**What is required**. Write all of the entries out again exactly, but not the images.

**Dataset records**.
:::::

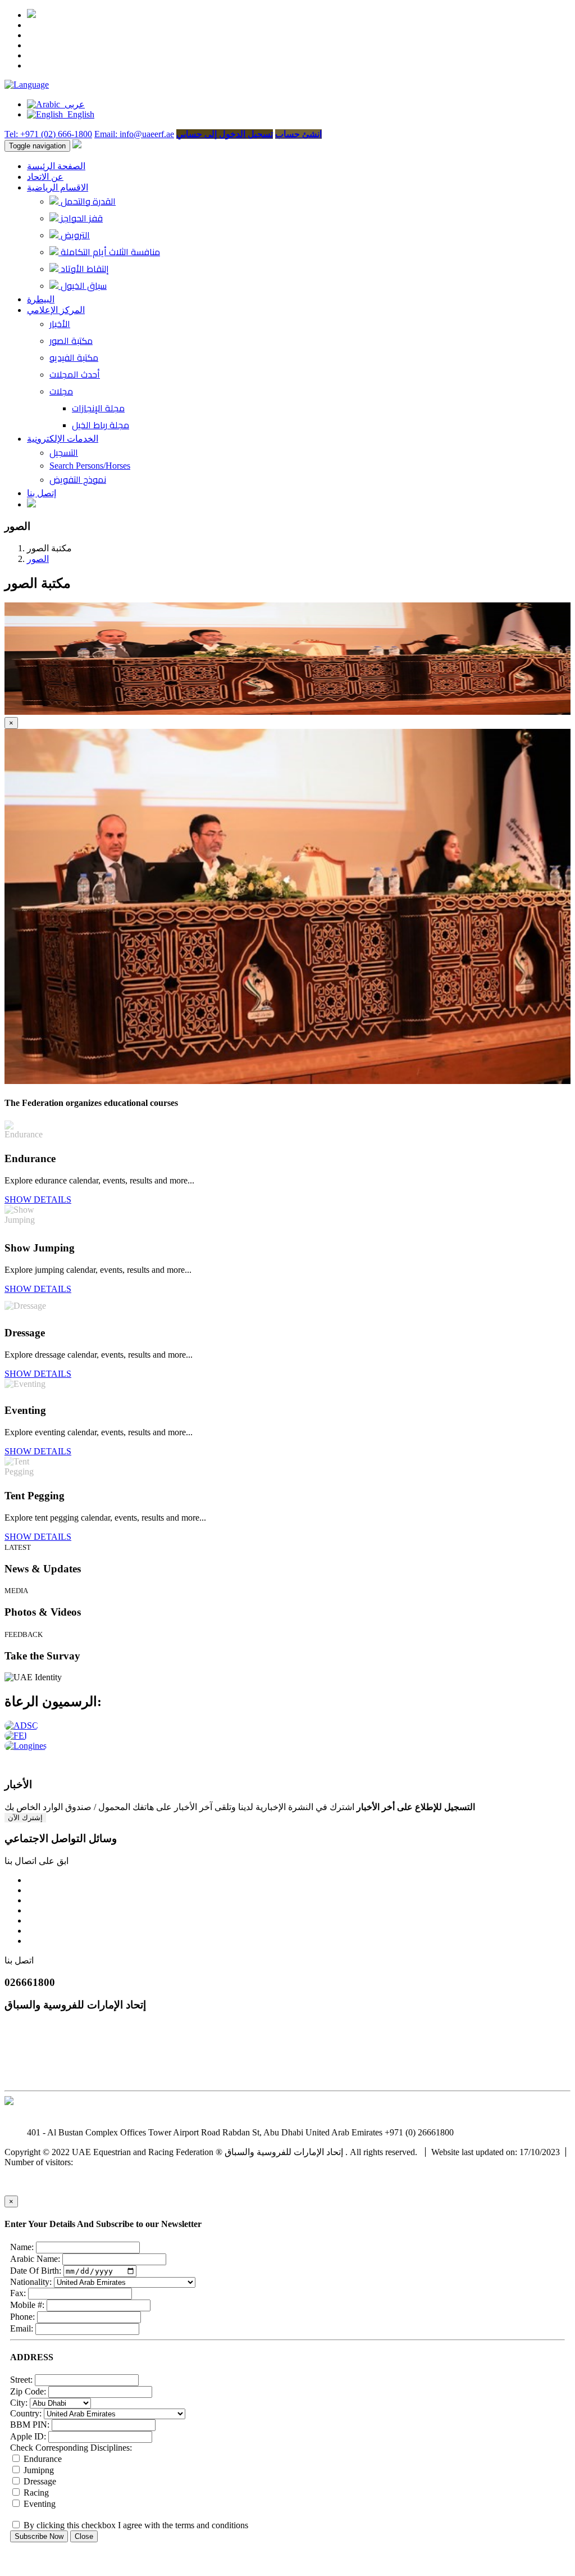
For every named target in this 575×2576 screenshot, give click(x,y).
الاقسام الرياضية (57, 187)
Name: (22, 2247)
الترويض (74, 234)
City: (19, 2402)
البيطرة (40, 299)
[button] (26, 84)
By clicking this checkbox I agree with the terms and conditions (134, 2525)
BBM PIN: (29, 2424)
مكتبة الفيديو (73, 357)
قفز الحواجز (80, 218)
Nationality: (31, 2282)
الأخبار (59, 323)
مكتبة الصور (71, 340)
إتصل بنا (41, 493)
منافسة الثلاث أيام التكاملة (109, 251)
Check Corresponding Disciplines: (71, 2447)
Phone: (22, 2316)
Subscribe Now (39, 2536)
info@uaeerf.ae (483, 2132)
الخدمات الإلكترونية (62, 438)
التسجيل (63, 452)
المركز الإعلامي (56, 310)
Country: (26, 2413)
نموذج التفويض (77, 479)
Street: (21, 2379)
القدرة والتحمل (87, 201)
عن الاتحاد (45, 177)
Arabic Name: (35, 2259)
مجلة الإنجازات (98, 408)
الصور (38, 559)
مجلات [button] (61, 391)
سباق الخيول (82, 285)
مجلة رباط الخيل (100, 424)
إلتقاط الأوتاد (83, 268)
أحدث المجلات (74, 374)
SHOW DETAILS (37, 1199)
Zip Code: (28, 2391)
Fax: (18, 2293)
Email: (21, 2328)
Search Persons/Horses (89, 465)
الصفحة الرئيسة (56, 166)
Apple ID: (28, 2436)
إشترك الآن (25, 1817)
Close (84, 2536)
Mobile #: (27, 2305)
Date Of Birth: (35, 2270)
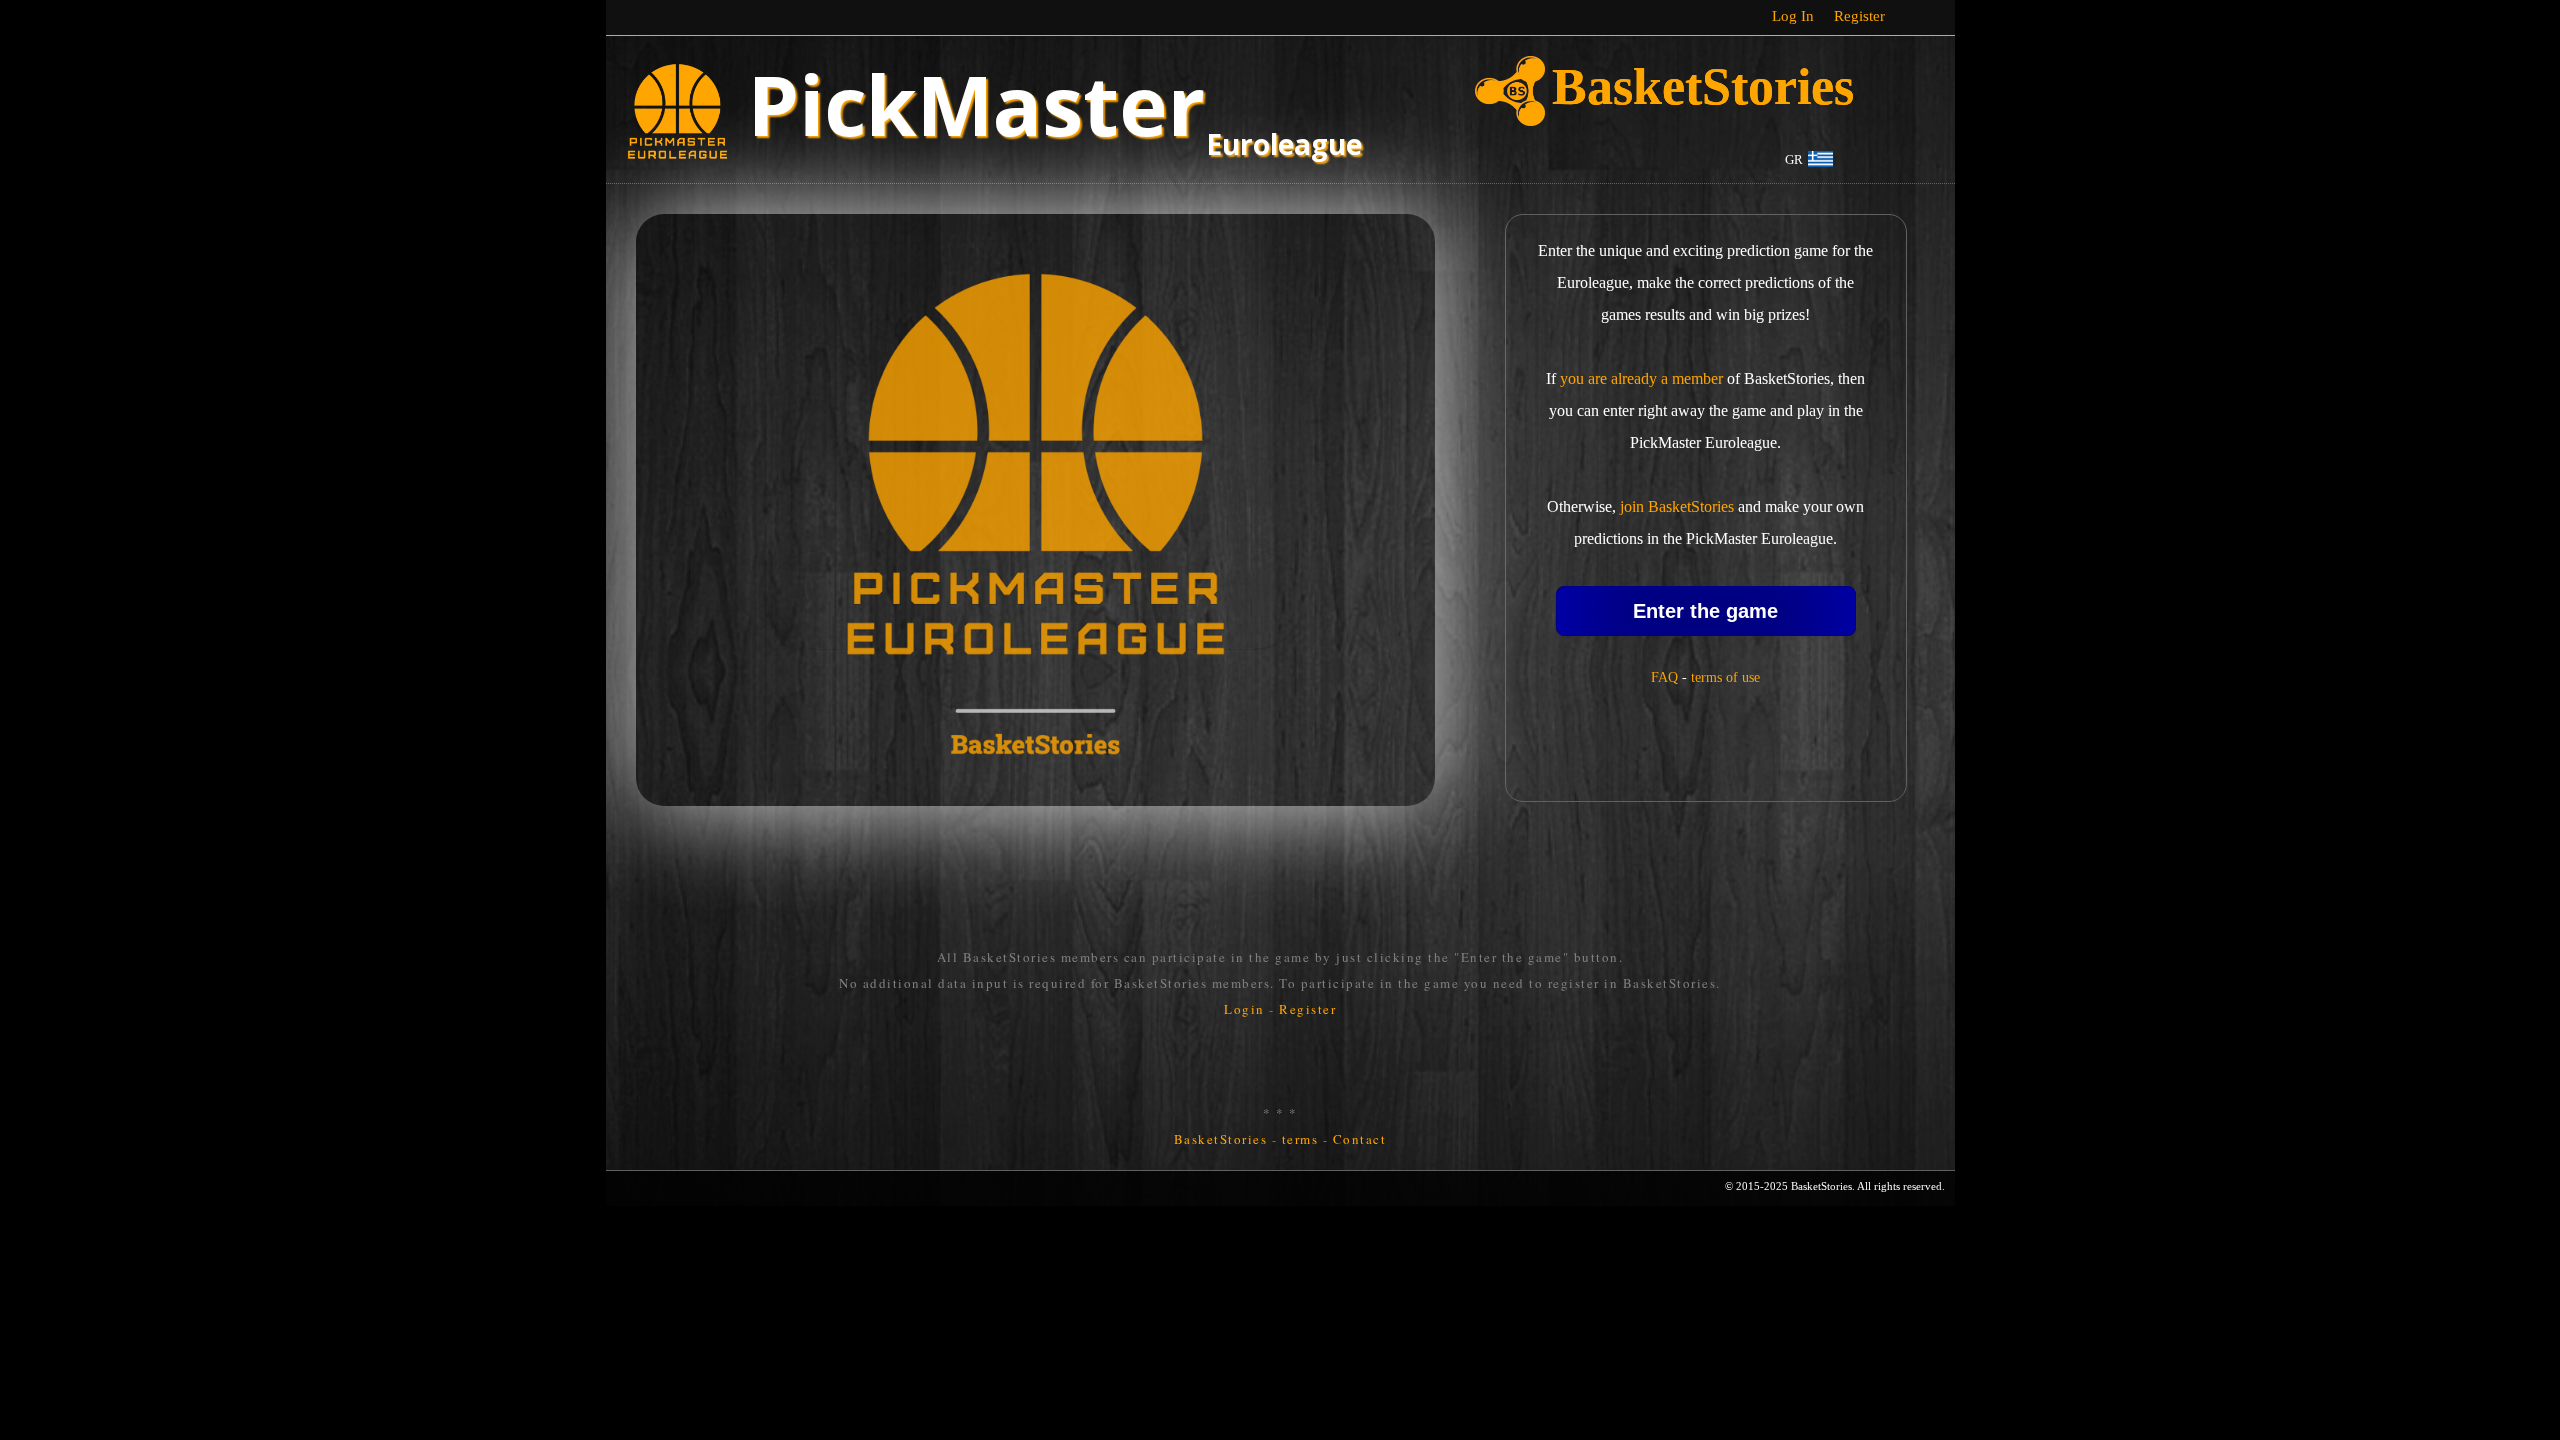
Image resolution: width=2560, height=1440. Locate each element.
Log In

:::::

**Solution to the exercise**.
For every named target in this 575×2576 screenshot, give click(x,y).
الاقسام الرياضية (57, 187)
Name: (22, 2247)
الترويض (74, 234)
City: (19, 2402)
البيطرة (40, 299)
[button] (26, 84)
By clicking this checkbox I agree with the terms and conditions (134, 2525)
BBM PIN: (29, 2424)
مكتبة الفيديو (73, 357)
قفز الحواجز (80, 218)
Nationality: (31, 2282)
الأخبار (59, 323)
مكتبة الصور (71, 340)
إتصل بنا (41, 493)
منافسة الثلاث أيام التكاملة (109, 251)
Check Corresponding Disciplines: (71, 2447)
Phone: (22, 2316)
Subscribe Now (39, 2536)
info@uaeerf.ae (483, 2132)
الخدمات الإلكترونية (62, 438)
التسجيل (63, 452)
المركز الإعلامي (56, 310)
Country: (26, 2413)
نموذج التفويض (77, 479)
Street: (21, 2379)
القدرة والتحمل (87, 201)
عن الاتحاد (45, 177)
Arabic Name: (35, 2259)
مجلة الإنجازات (98, 408)
الصور (38, 559)
مجلات [button] (61, 391)
سباق الخيول (82, 285)
مجلة رباط الخيل (100, 424)
إلتقاط الأوتاد (83, 268)
أحدث المجلات (74, 374)
SHOW DETAILS (37, 1199)
Zip Code: (28, 2391)
Fax: (18, 2293)
Email: (21, 2328)
Search Persons/Horses (89, 465)
الصفحة الرئيسة (56, 166)
Apple ID: (28, 2436)
إشترك الآن (25, 1817)
Close (84, 2536)
Mobile #: (27, 2305)
Date Of Birth: (35, 2270)
Image resolution: width=2560, height=1440. Locate each element.
Log In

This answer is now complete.